Consider emotional stability. Or, rather, its polar opposite, which psychologists call neuroticism. Neuroticism is the tendency toward hand wringing and negative thinking. People with a heavy does of neuroticism don’t handle stress well at all, and are often anxious and moody. Such negativity has been linked to increased mortality in a number of studies, but for Purdue University psychologist Daniel Mroczek this finding raised as many questions as it answered. Does it follow that this inherited trait is a death sentence? Or can people with this propensity change their destiny?
Mroczek decided to explore this idea. Using a standard measure of neuroticism, he tracked more than 1,600 men over 12 years, recording not only how neurotic they were at the start but also whether they got more or less neurotic over time. He also looked at mortality risk for these same men over an 18-year span. As reported in the May issue of the journal Psychological Science, being more neurotic than average was not enough in and of itself to predict an early death. But being a worrier and getting more stressed out over time was a ticket to an early grave. In other words, these men — all middle age or older to begin with — didn’t grow old gracefully. They got more and more fretful, and this downward spiral increased their risk for dying, mostly from cancer and heart disease.

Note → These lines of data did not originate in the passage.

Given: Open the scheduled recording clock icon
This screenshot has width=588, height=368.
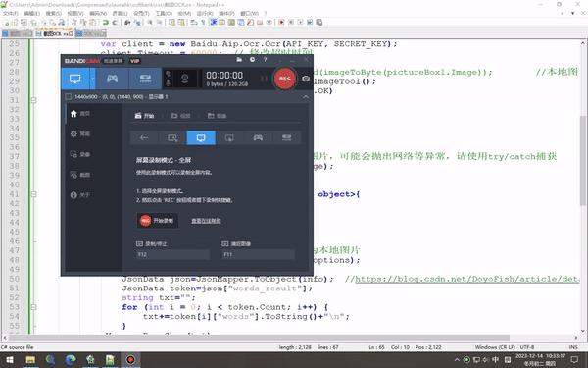Looking at the screenshot, I should pyautogui.click(x=252, y=60).
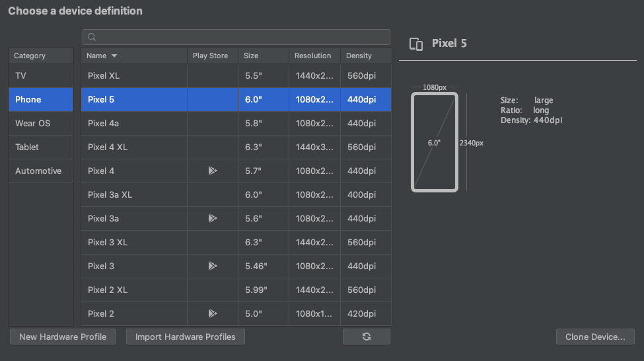Focus the device search field

(x=241, y=37)
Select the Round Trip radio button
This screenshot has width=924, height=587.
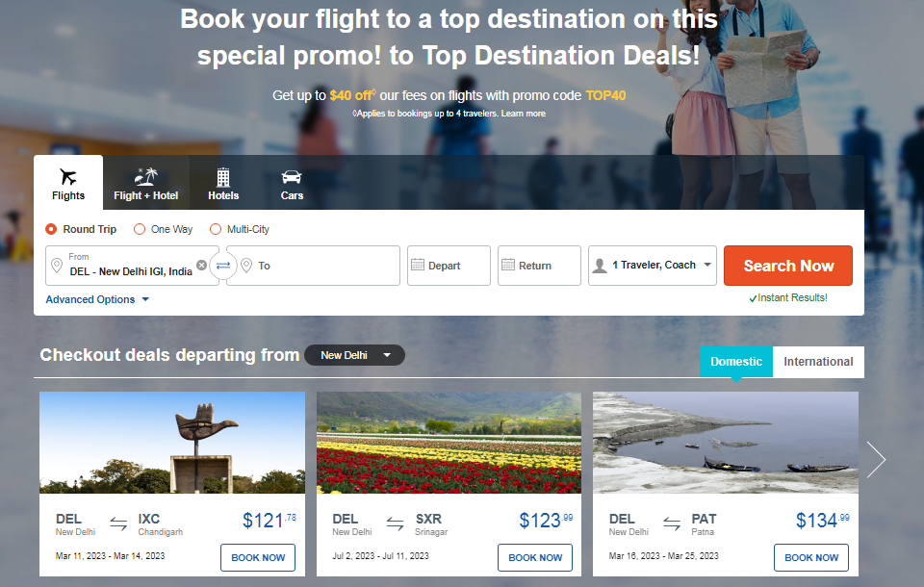[52, 229]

That’s the bad news. The good news is that men with a fretful temperament, if they managed for whatever reason to chill a bit over time, had survival rates similar to those of emotionally stable men. This finding jibes with other life-span research on conscientiousness and health. Brent Roberts of the University of Illinois has done several studies showing that the cluster of traits comprising conscientiousness — orderliness, industry, reliability, conventionality, and so forth — not only can and do increase over the entire lifespan, but these changes are directly related to improved health and longevity.
Why? Well, there are a couple likely reasons. First, conscientious people create life paths for themselves that contribute to better health. That is, they are more successful in their careers, earn more money, have more stable families, and socialize more — all factors known to be linked to health. For example, Roberts tracked college-educated women from age 21 to age 52, and found that women who had been more conscientious in college were less likely to divorce and had more children than women who had been less centered. Other studies have linked conscientiousness to job stability and job satisfaction.

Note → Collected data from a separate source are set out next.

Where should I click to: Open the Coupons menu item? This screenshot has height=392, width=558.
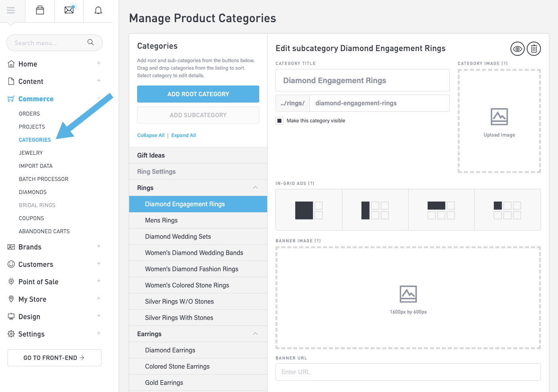coord(31,218)
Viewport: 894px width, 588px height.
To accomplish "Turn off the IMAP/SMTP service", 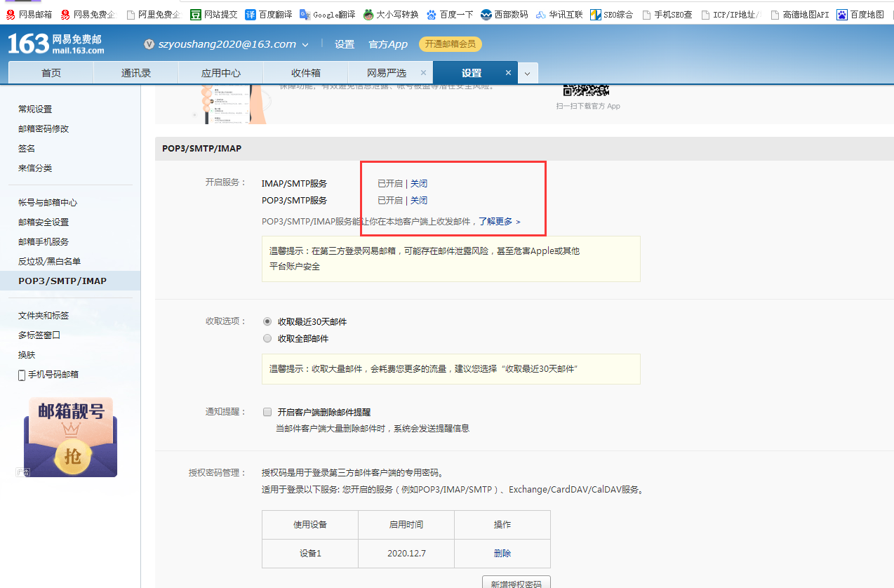I will (419, 184).
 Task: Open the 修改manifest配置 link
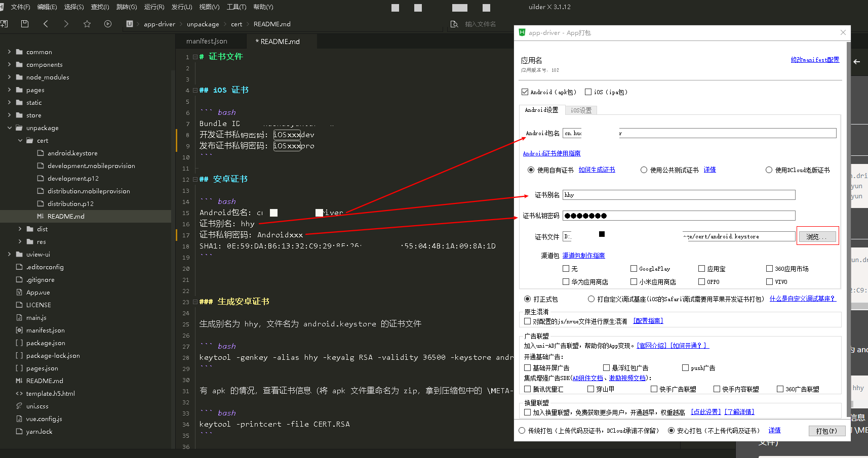click(x=815, y=60)
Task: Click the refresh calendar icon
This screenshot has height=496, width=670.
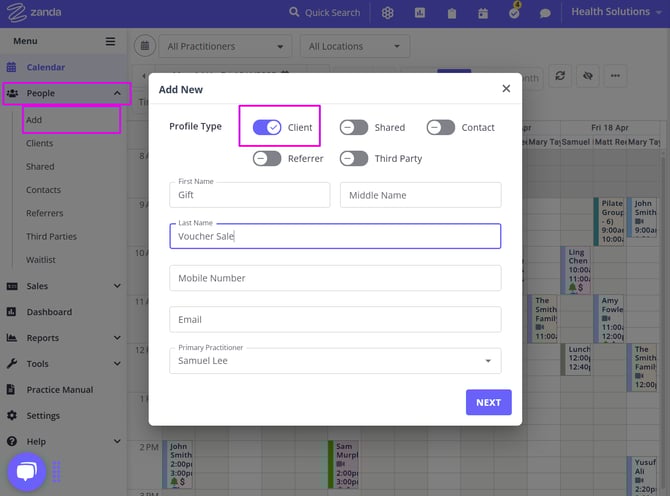Action: click(560, 76)
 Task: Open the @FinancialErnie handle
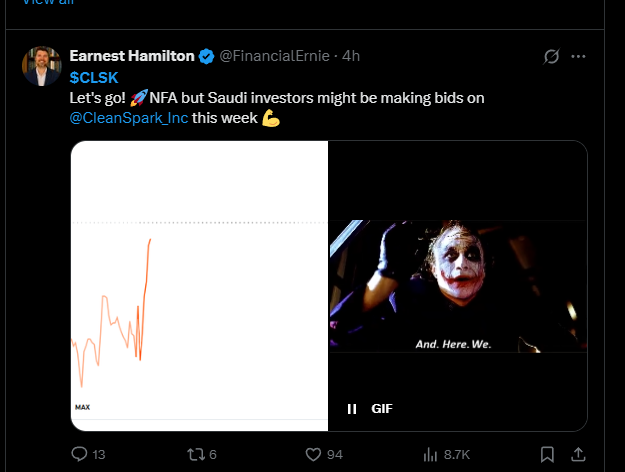(275, 56)
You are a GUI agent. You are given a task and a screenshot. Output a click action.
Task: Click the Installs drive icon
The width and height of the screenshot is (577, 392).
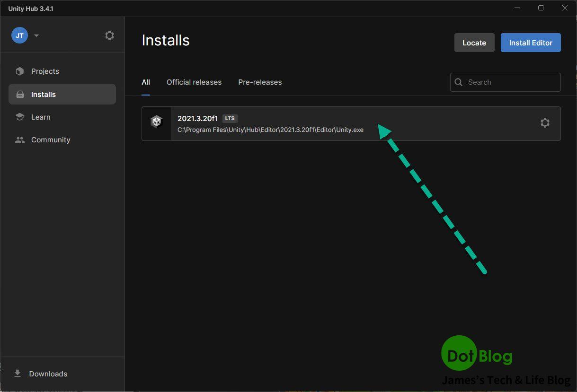pos(20,94)
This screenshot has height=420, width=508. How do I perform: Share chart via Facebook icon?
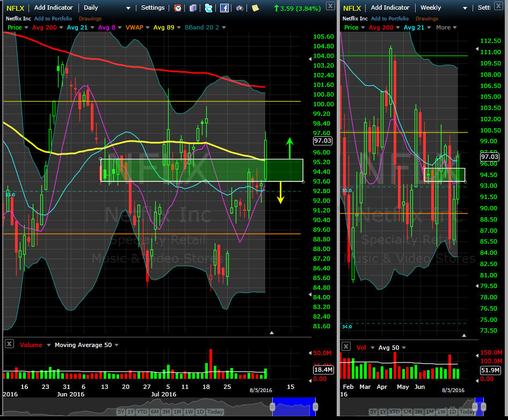pyautogui.click(x=224, y=8)
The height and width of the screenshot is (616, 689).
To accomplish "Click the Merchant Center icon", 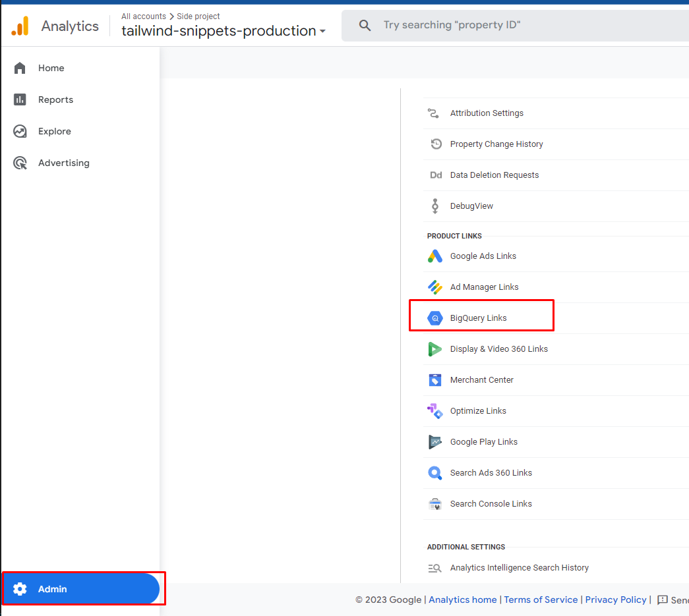I will pos(434,380).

In addition, industrious and reliable people simply do fewer stupid things. They don’t smoke as much, drink as much, drive as fast, have sex with the wrong partners — all those things that we know kill us. This may seem self-evident at first, but what’s not is the link between healthy living and changes in personality. It appears that young adults especially start trying on certain roles — parent, reliable employee — and “watching themselves.” If they like what they see (and they often do), they in effect add a trait to their psychological repertoire that wasn’t there before. They change their opinion of themselves. So in a sense, conscientiousness shapes experience, which in turn helps people mature and become more solid. This is hopeful news for those parents despairing over their slacker teenager.

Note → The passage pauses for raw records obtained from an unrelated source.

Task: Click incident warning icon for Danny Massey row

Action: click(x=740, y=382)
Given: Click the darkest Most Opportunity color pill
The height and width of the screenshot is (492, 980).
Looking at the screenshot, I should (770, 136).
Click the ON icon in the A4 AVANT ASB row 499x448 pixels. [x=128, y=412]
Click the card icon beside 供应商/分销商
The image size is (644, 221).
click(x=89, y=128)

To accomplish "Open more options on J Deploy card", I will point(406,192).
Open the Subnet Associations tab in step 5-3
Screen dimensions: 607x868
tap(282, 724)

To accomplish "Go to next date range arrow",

The effect of conscientiousness on longevity is not trivial. Indeed Roberts estimates that being a responsible person is as powerful as cardiovascular disease in determining how long we live. Psychologists have long suspected that a single common psychological trait may underlie all healthy choices, and conscientiousness is emerging as a strong candidate for that H factor. If so, simply acting “as if” you are solid and centered may be one way to a long, healthy life.